Dicho pues, fué pronunciado con tal energía, el aspecto de Renzo llegó á ser tan amenazador, que D. Abundio no se atrevió á desobedecerle.
—¿Me prometéis, me juráis, dijo, de no hablar á nadie de ello, de no decir nunca?...
—Os prometo que haré un disparate si no me decís su nombre pronto, muy pronto.
Á esta nueva amenaza, D. Abundio con el semblante y la mirada del paciente que tiene en la boca las tenazas de un dentista, profirio con voz apagada: Don...
—¿Don? repitió Renzo, como para ayudar al desgraciado á decir el resto; y se tenía encorvado, con el oído inclinado sobre la boca de D. Abundio, extendidos los brazos y apretados los puños.
—¡D. Rodrigo! pronunció con presteza el cura, precipitando algunas sílabas y estrechando las consonantes, en parte á causa de su turbación, en parte porque disponiendo en aquel momento de la poca atención que quedaba libre á su espíritu, parecía querer retener y hacer retroceder la palabra en el momento mismo en que se veía forzado á que saliera.
—¡Ah perro! gritó Renzo. ¿Y cómo habéis hecho: qué le habéis dicho para?...

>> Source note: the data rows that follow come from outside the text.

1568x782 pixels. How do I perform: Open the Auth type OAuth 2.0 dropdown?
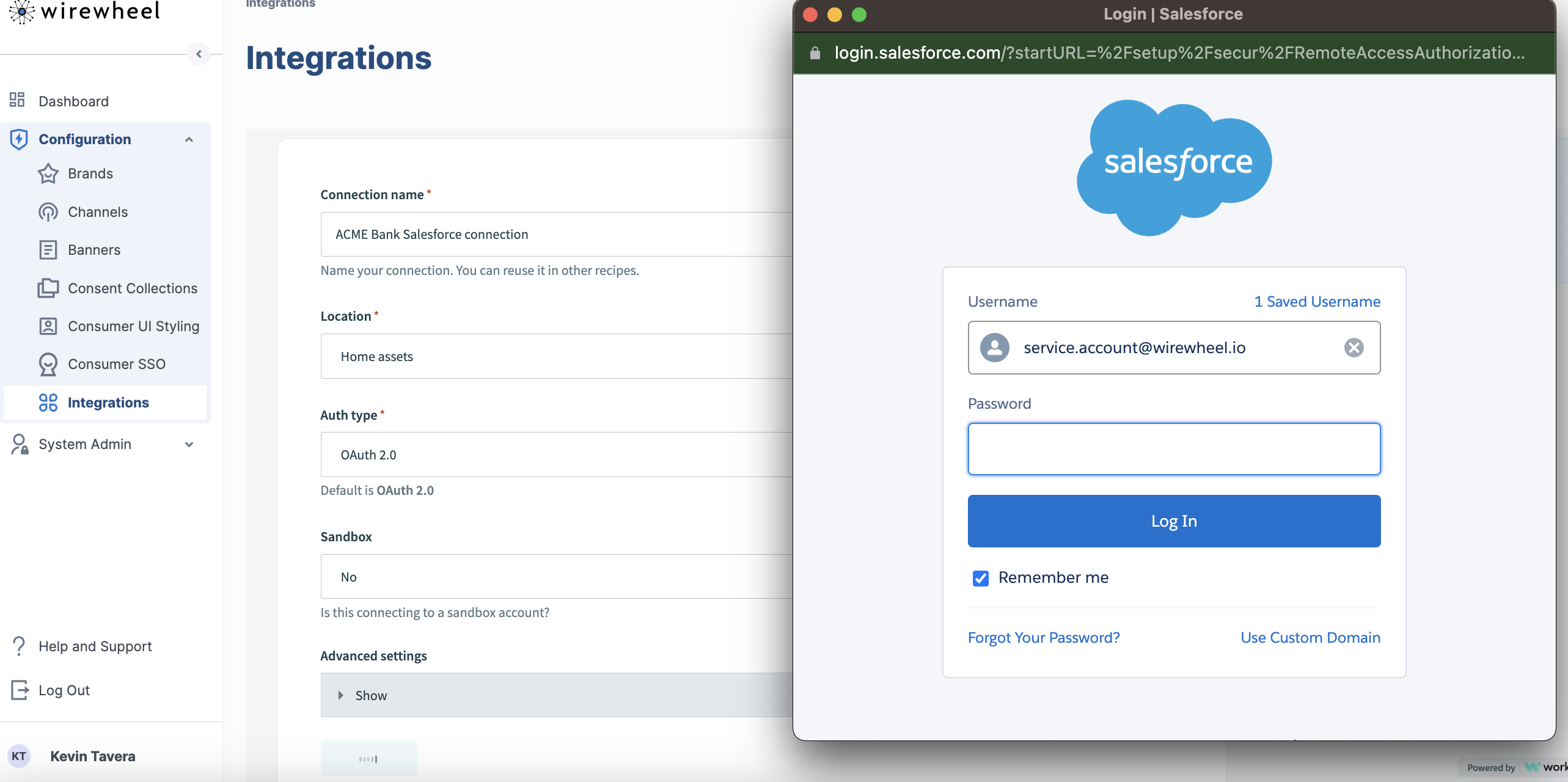click(x=556, y=455)
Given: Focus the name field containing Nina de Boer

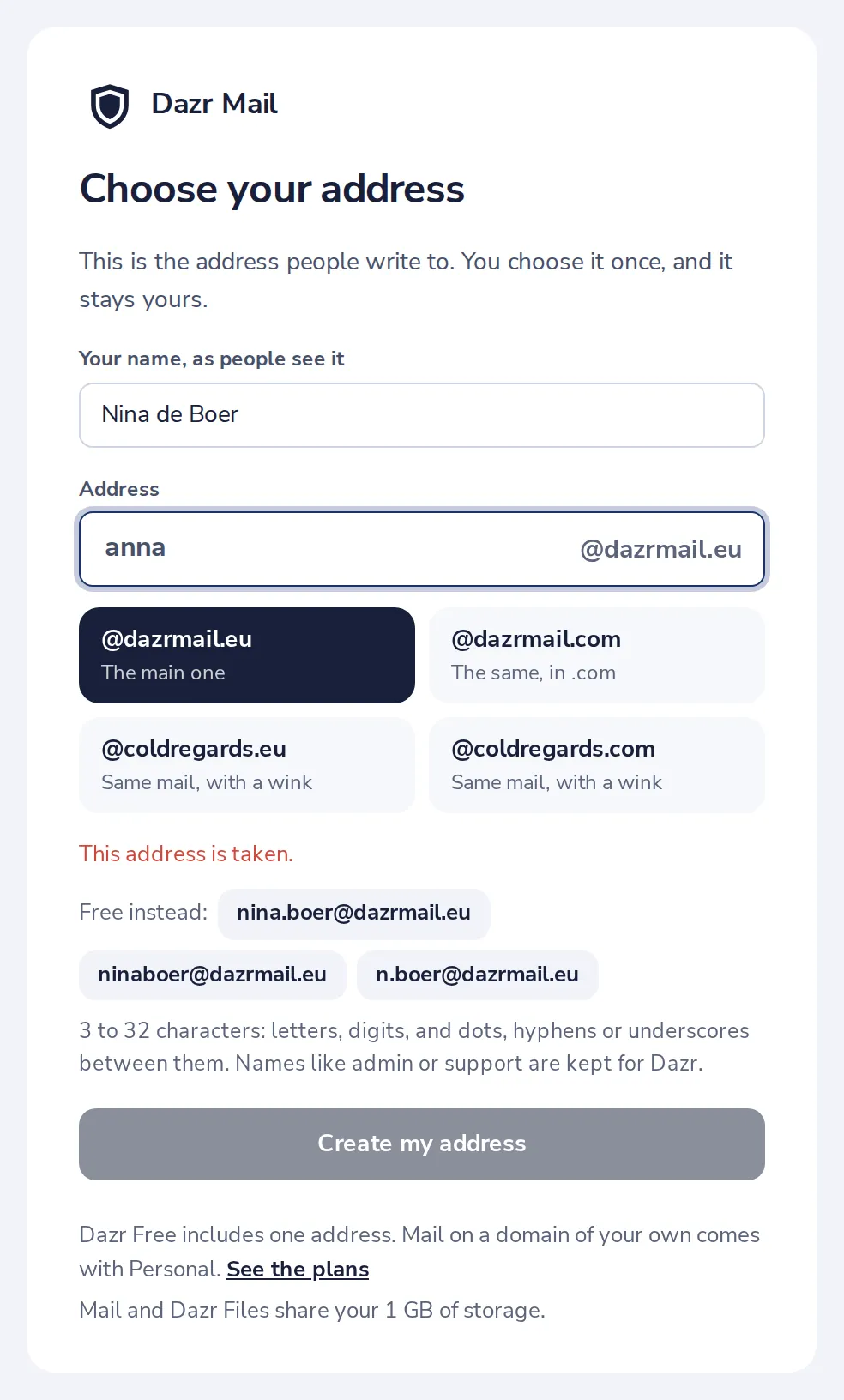Looking at the screenshot, I should click(x=422, y=415).
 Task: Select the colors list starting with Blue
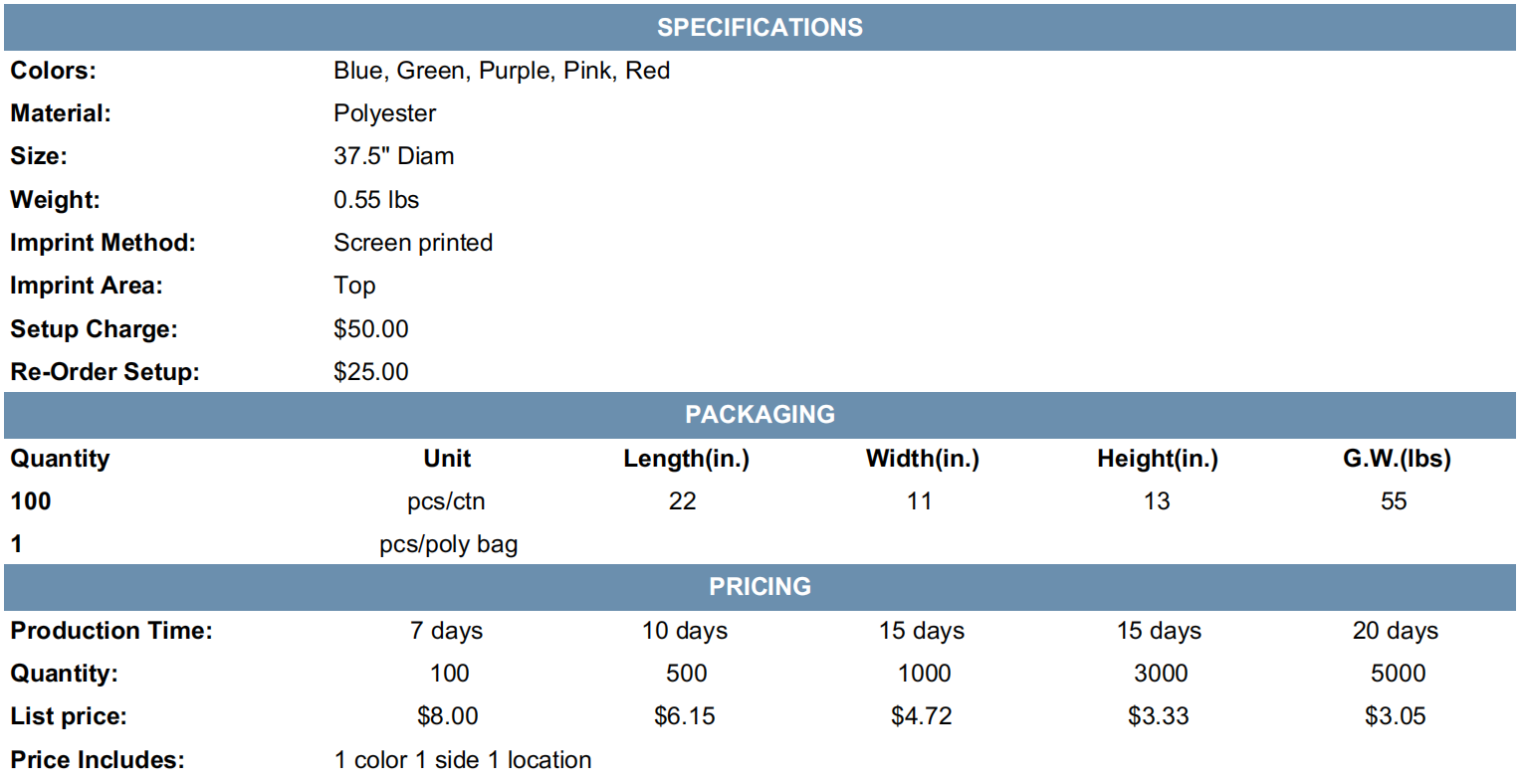coord(502,71)
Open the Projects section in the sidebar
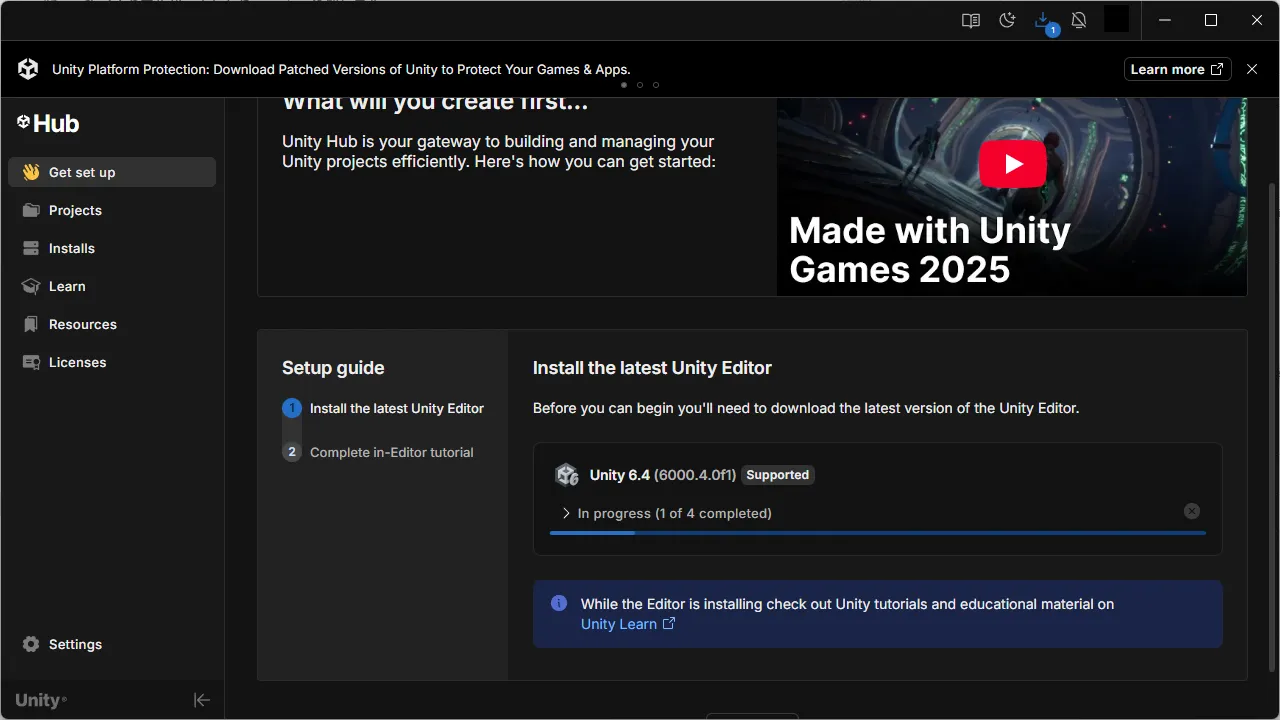This screenshot has height=720, width=1280. click(x=75, y=210)
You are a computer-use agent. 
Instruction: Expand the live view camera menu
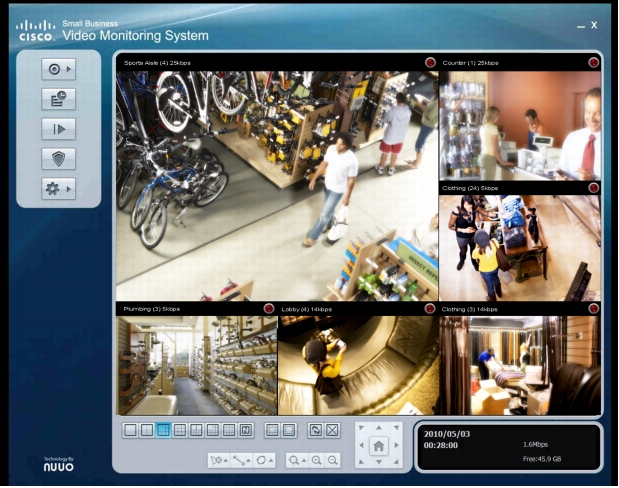[58, 69]
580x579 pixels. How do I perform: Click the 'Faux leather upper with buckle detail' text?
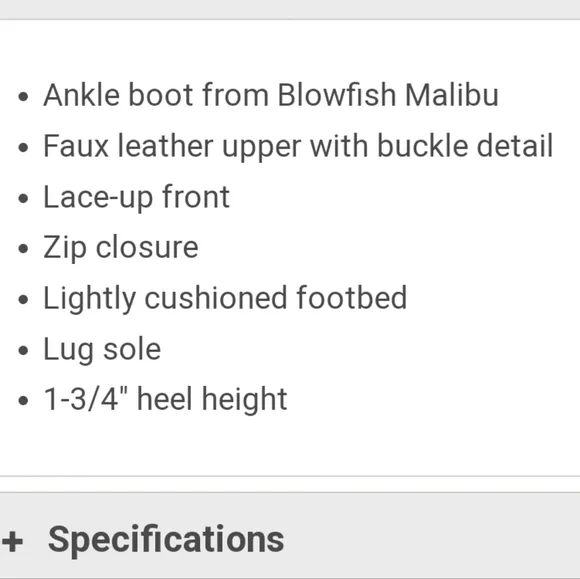(298, 147)
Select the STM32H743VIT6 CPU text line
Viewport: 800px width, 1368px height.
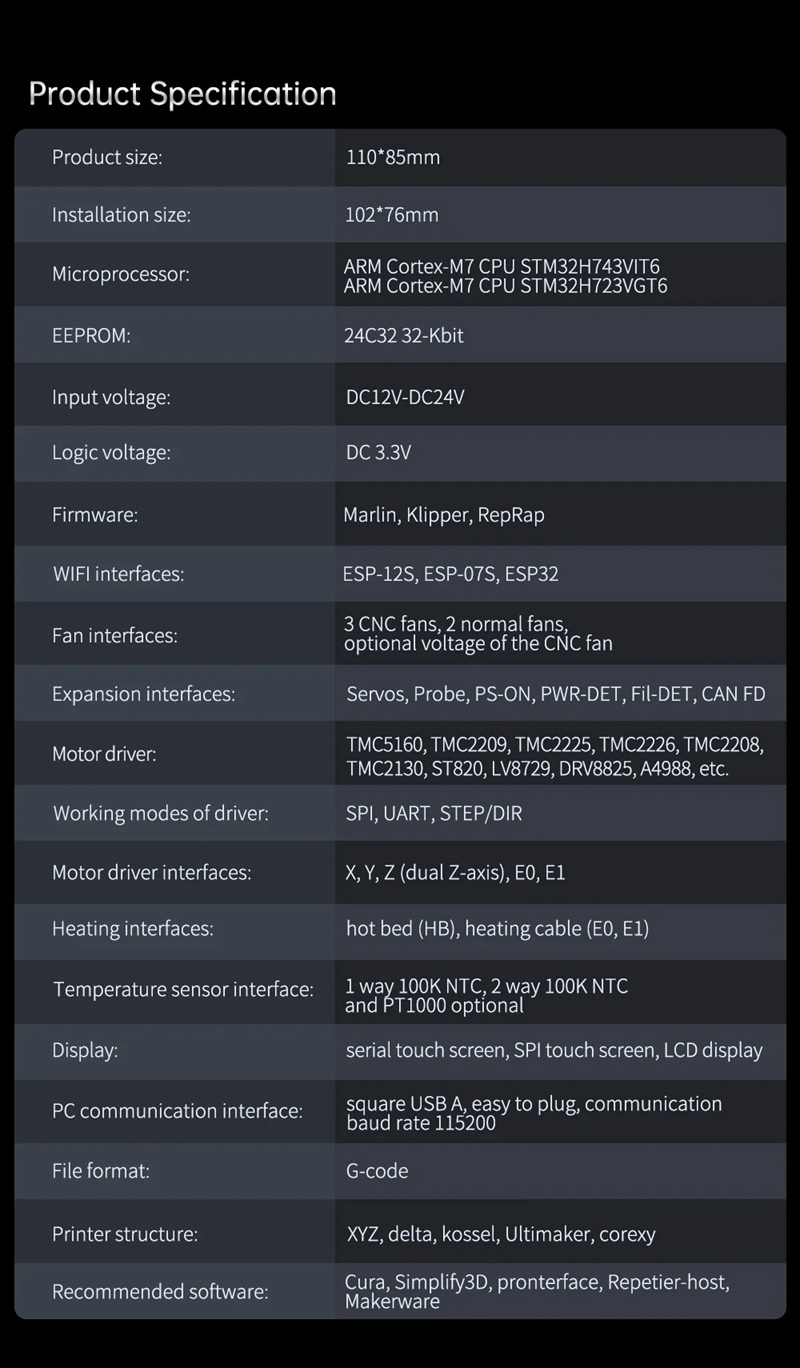point(502,266)
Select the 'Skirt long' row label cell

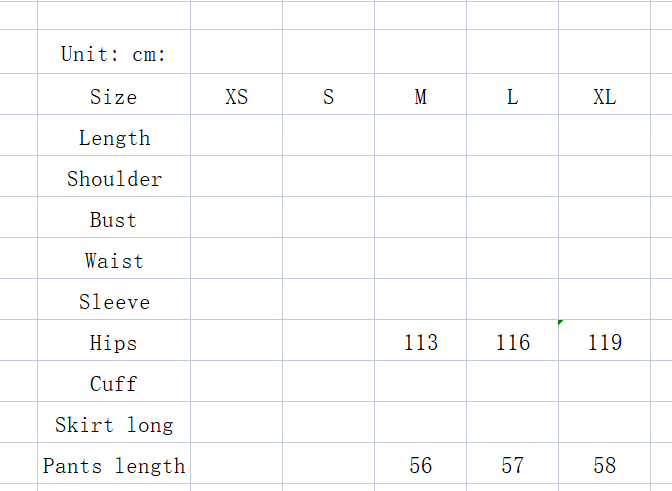tap(114, 425)
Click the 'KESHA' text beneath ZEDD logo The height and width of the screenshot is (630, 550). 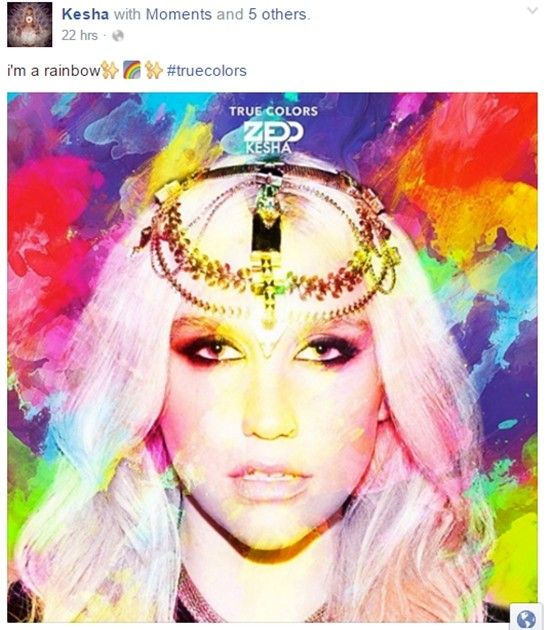click(x=268, y=148)
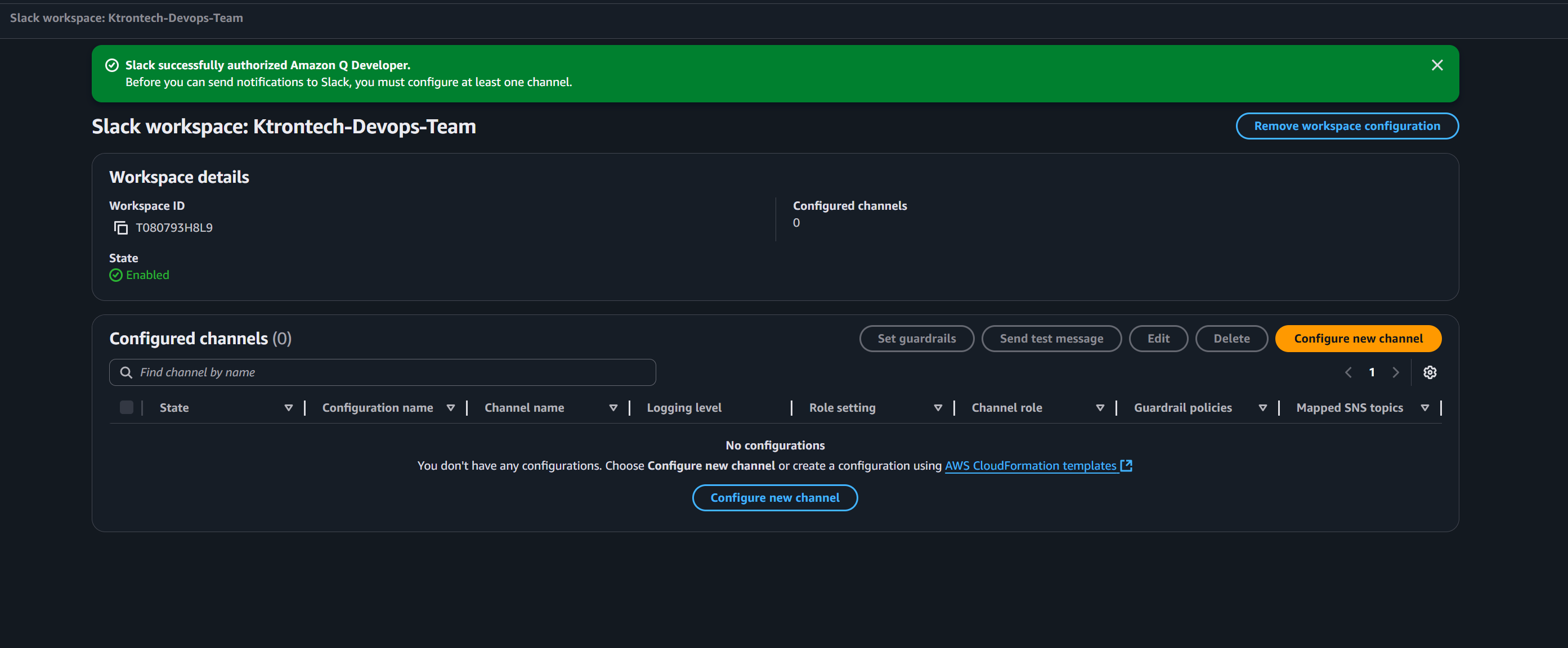Focus the Find channel by name field
Viewport: 1568px width, 648px height.
pos(389,372)
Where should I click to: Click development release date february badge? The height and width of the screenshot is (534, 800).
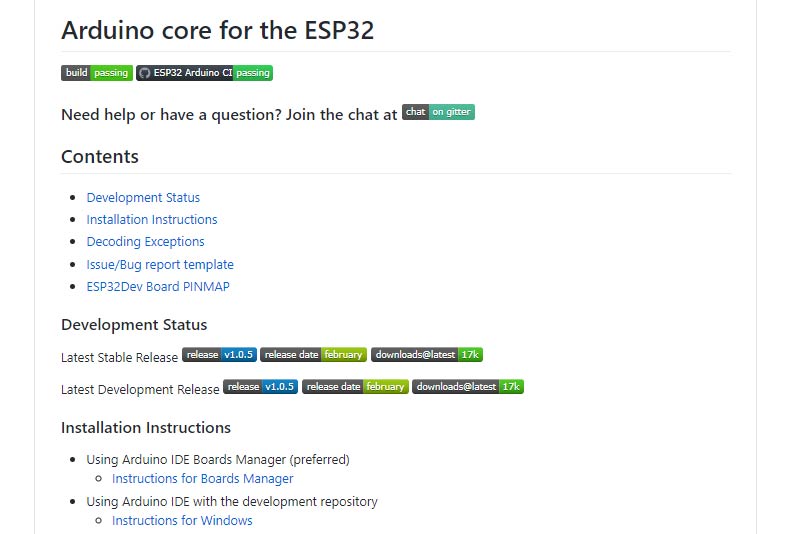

—¡Eh, eh! ¿Cómo, cómo pues? respondió con voz casi indignada D. Abundio, el cual, después de tan gran sacrificio, se figuraba en cierto modo ser ya acreedor del joven: “¡Cómo, eh! Yo hubiera querido que hubierais hecho vos el encuentro que hice: seguramente no os hubiera quedado tanto calor en el cerebro”. Y en esto se puso á pintar con terribles colores el fatal acontecimiento; y al seguir su narración, aumentándose por grados la cólera que sentía en su interior, y que hasta entonces había permanecido oculta y sujeta por el temor; viendo al mismo tiempo que Renzo, medio colérico y confuso estaba inmóvil con la cabeza baja, prosiguió vivamente: “¡Os habéis portado bien por cierto; me habéis hecho un gran servicio; violentar de este modo á un hombre de bien, á vuestro cura, y en su misma casa, en un lugar sagrado! ¡Habéis hecho una linda proeza! ¡Arrancarme de este modo vuestra pérdida y la mía, lo cual quería ocultaros por prudencia y por vuestro bien! Y ahora que ya lo sabéis, desearía saber qué vais á hacer... ¡Por Dios, no lo echéis á broma! No se trata de injusticia ó de razón, se trata de violencias cometidas; y cuando esta mañana os daba un buen consejo... ¡huy! en seguida os encolerizasteis. Yo conservaba el juicio por vos y por mí; pero cómo hacerlo... Abrid á lo menos, dadme la llave”.
—Puedo haber faltado, respondió Renzo, dirigiéndose á D. Abundio con acento más sosegado, pero en el cual se percibía el furor de que estaba poseído contra el ya descubierto enemigo; puedo haber faltado; mas meted la mano en vuestro pecho, y decidme si en mi lugar...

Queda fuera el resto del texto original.